In the .feature file:

    @showUpInScenarioInfo @andThisToo
    Scenario: Showing information of the scenario
  When I execute any scenario
  Then the ScenarioInfo contains the following information
    | Field | Value                               |
    | Tags  | showUpInScenarioInfo, andThisToo    |
    | Title | Showing information of the scenario |

and in the step definition:

    private class ScenarioInformation
    {
        public string Title { get; set; }
        public string[] Tags { get; set; }
    }

    [When(@"I execute any scenario")]
    public void ExecuteAnyScenario(){}

    [Then(@"the ScenarioInfo contains the following information")]
    public void ScenarioInfoContainsInterestingInformation(Table table)
    {
        // Create our small DTO for the info from the step
        var fromStep = table.CreateInstance<ScenarioInformation>();
        fromStep.Tags =  table.Rows[0]["Value"].Split(',');

        // Short-hand to the scenarioInfo
        var si = ScenarioContext.Current.ScenarioInfo;

        // Assertions
        si.Title.Should().Equal(fromStep.Title);
        for (var i = 0; i < si.Tags.Length -1; i++)
        {
            si.Tags[i].Should().Equal(fromStep.Tags[i]);
        }
    }

Another use is to check if an error has occurred, which is possible with the ScenarioContext.Current.TestError property, which simply returns the exception.

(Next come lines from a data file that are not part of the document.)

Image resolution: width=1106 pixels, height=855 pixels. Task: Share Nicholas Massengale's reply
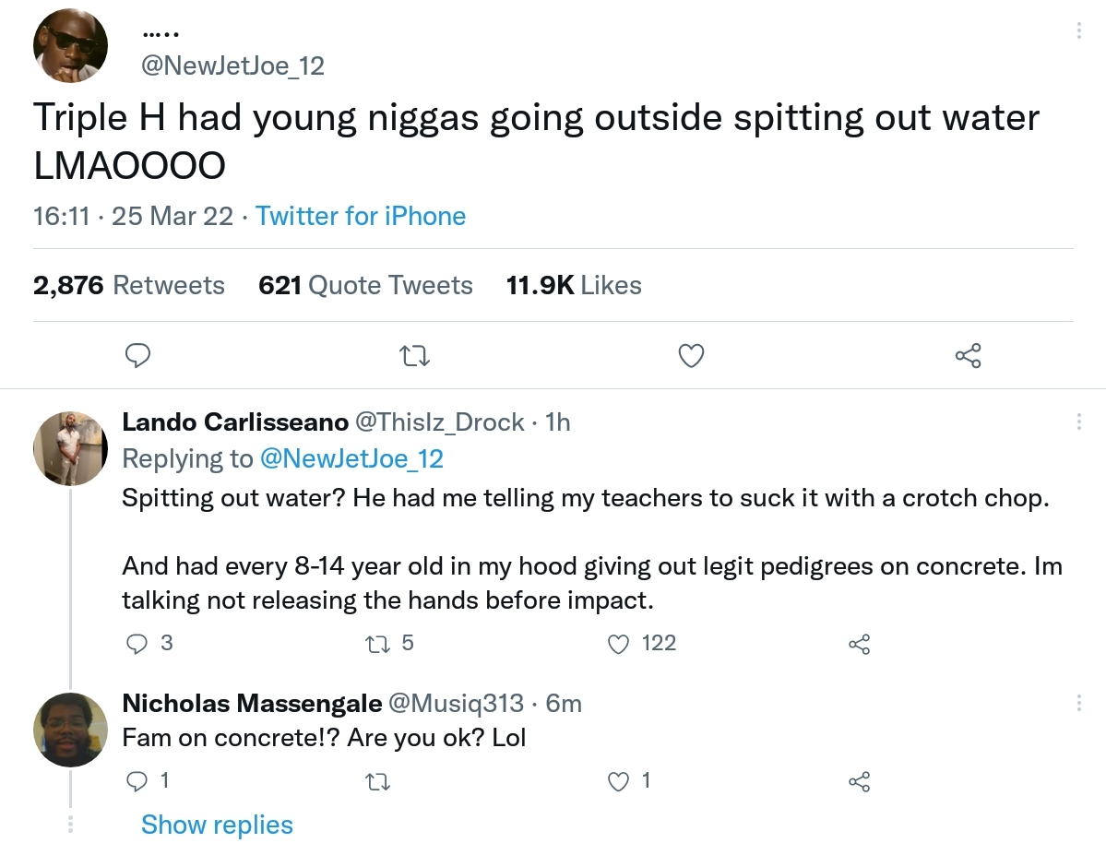coord(860,782)
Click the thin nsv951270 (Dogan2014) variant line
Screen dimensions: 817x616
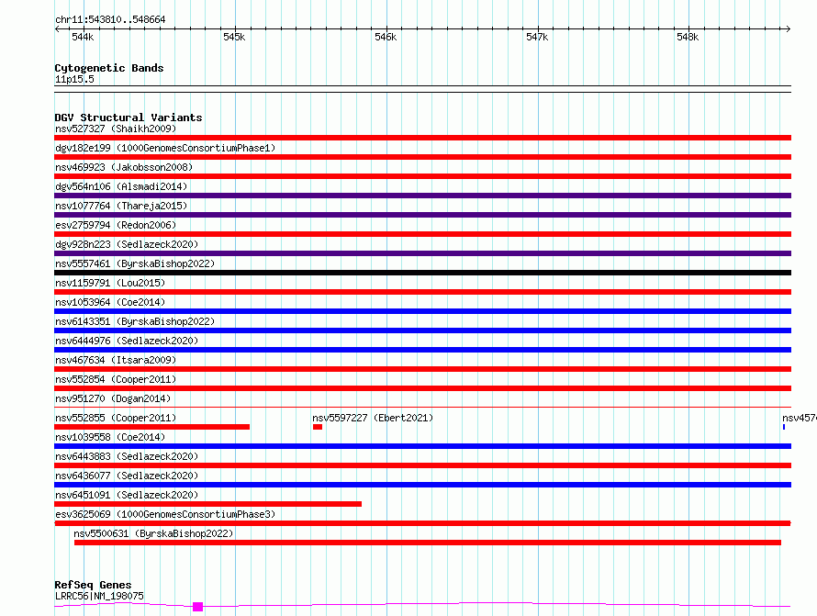(422, 408)
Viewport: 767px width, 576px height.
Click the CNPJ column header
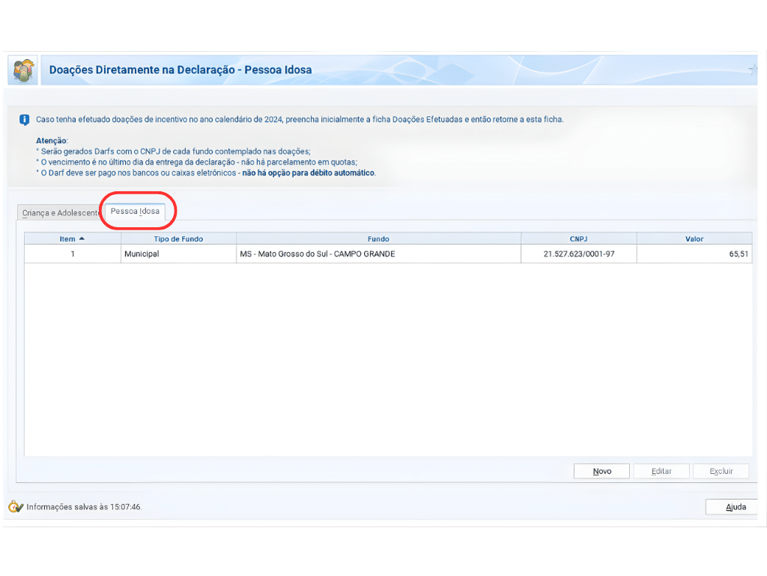click(578, 239)

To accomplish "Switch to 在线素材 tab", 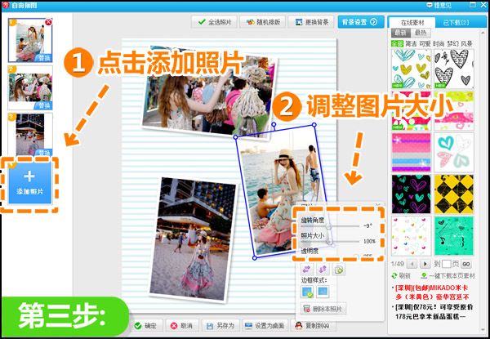I will (411, 22).

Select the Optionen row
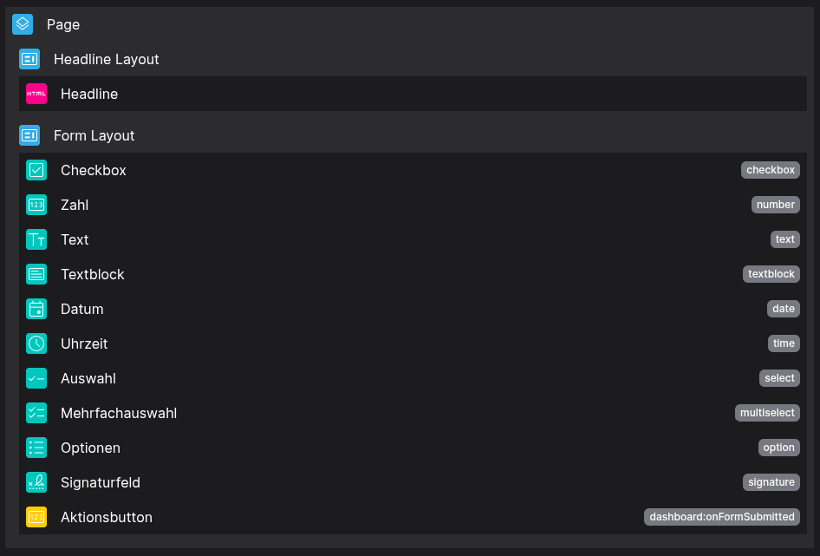pos(90,448)
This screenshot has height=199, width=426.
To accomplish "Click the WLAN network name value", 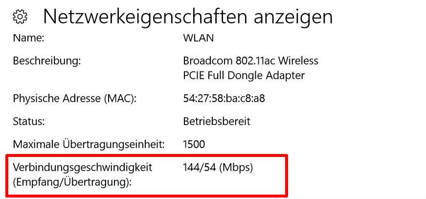I will 198,38.
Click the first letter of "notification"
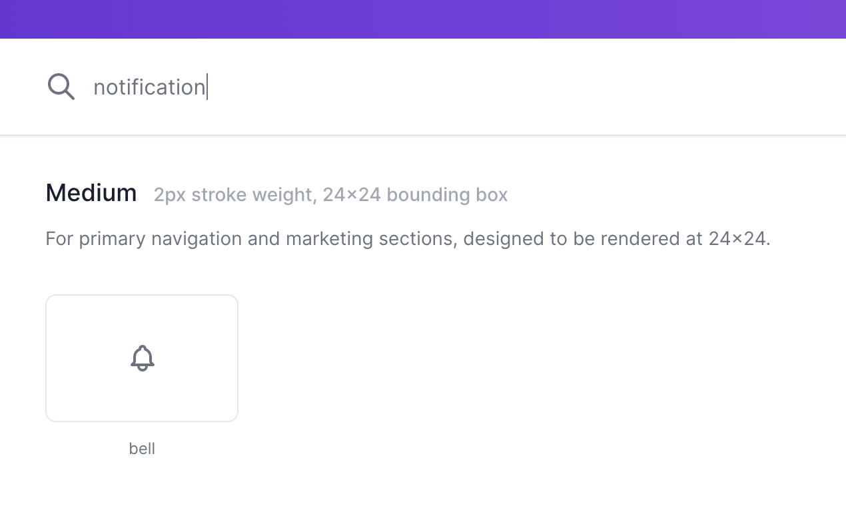This screenshot has height=506, width=846. coord(97,87)
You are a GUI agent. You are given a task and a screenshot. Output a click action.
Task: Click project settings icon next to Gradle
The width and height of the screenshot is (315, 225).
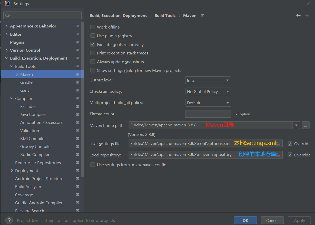[x=77, y=82]
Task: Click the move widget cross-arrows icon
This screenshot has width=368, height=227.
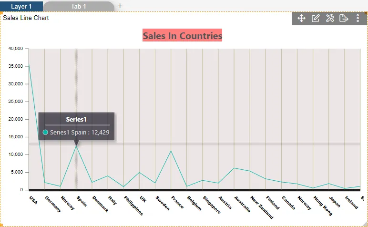Action: (301, 19)
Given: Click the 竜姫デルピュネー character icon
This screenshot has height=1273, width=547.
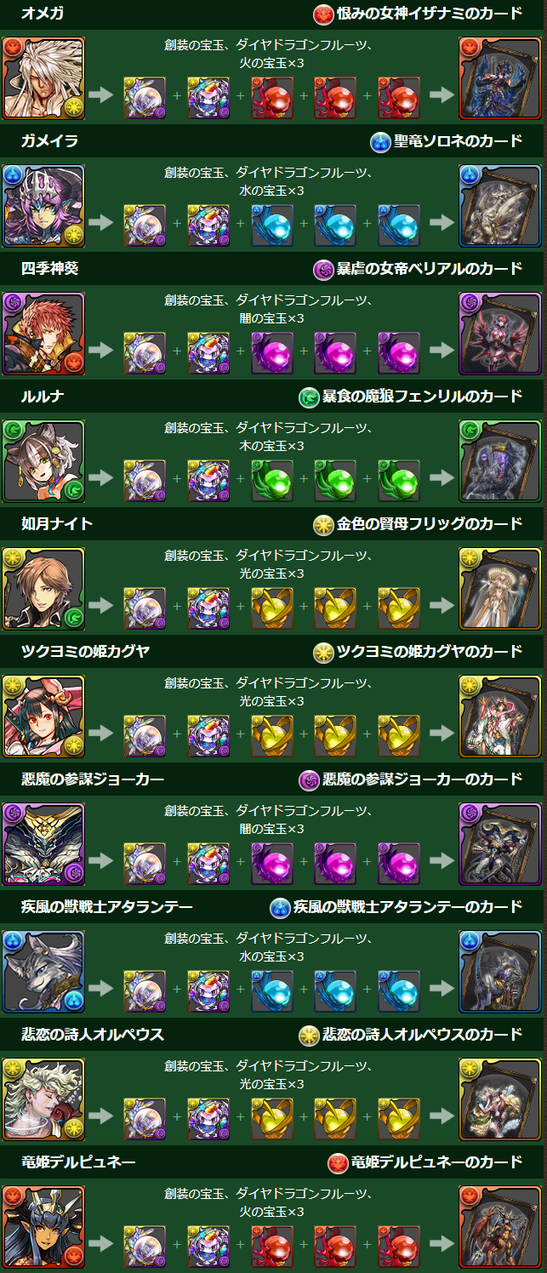Looking at the screenshot, I should 43,1227.
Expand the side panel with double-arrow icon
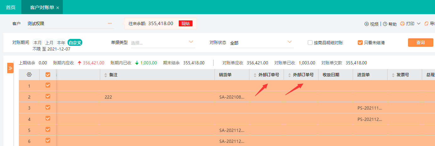 click(10, 68)
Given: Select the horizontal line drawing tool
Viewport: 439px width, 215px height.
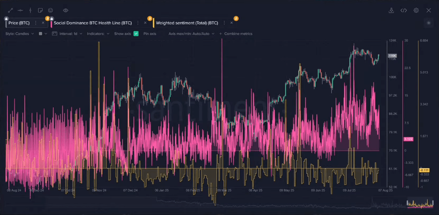Looking at the screenshot, I should tap(20, 11).
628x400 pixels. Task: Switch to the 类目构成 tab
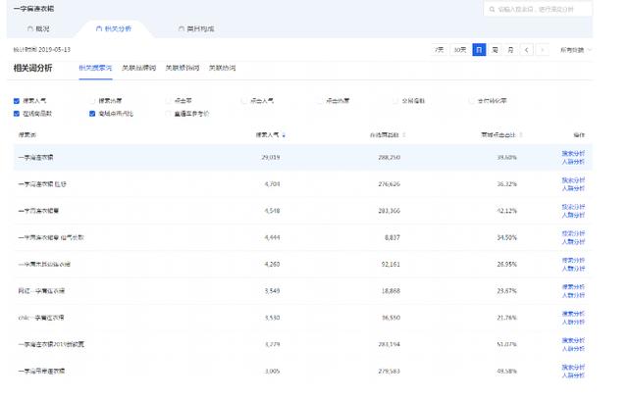pyautogui.click(x=199, y=28)
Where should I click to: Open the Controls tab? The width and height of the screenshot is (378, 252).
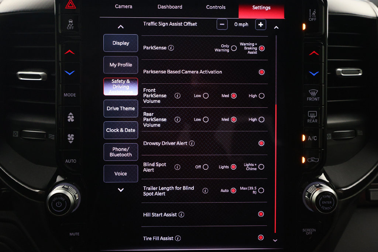click(216, 7)
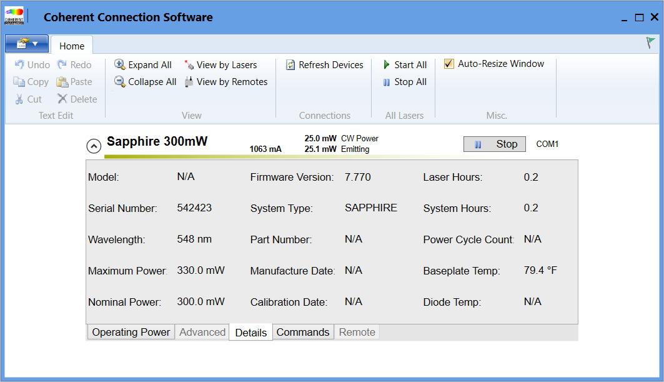The height and width of the screenshot is (382, 664).
Task: Stop the Sapphire laser with Stop button
Action: 495,144
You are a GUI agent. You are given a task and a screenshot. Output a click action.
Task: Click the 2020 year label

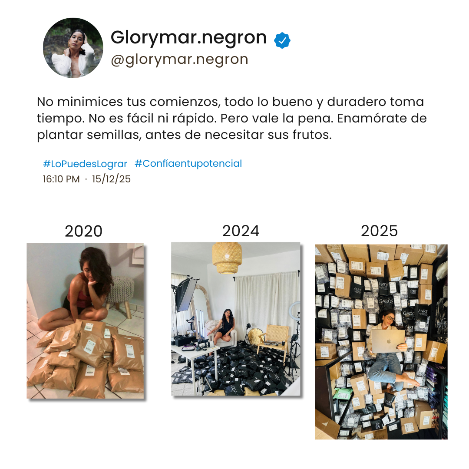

You can use this information for “error handling”. Here is an uninteresting example:

in the .feature file:

     #This is not so easy to write a scenario for but I've created an AfterScenario-hook
     @showingErrorHandling 
     Scenario: Display error information in AfterScenario
    When an error occurs in a step

and the step definition:

    [When("an error occurs in a step")]
    public void AnErrorOccurs()
    {
        "not correct".Should().Equal("correct");
    }

    [AfterScenario("showingErrorHandling")]
    public void AfterScenarioHook()
    {
        if(ScenarioContext.Current.TestError != null)
        {
            var error = ScenarioContext.Current.TestError;
            Console.WriteLine("An error ocurred:" + error.Message);
            Console.WriteLine("It was of type:" + error.GetType().Name);
        }
    }

This is another example, that might be more useful:

   [AfterScenario]
   public void AfterScenario()
    {
        if(ScenarioContext.Current.TestError != null)
        {
            WebBrowser.Driver.CaptureScreenShot(ScenarioContext.Current.ScenarioInfo.Title);
        }
    }

In this case, MvcContrib is used to capture a screenhot of the failing test and name the screen shot after the title of the scenario.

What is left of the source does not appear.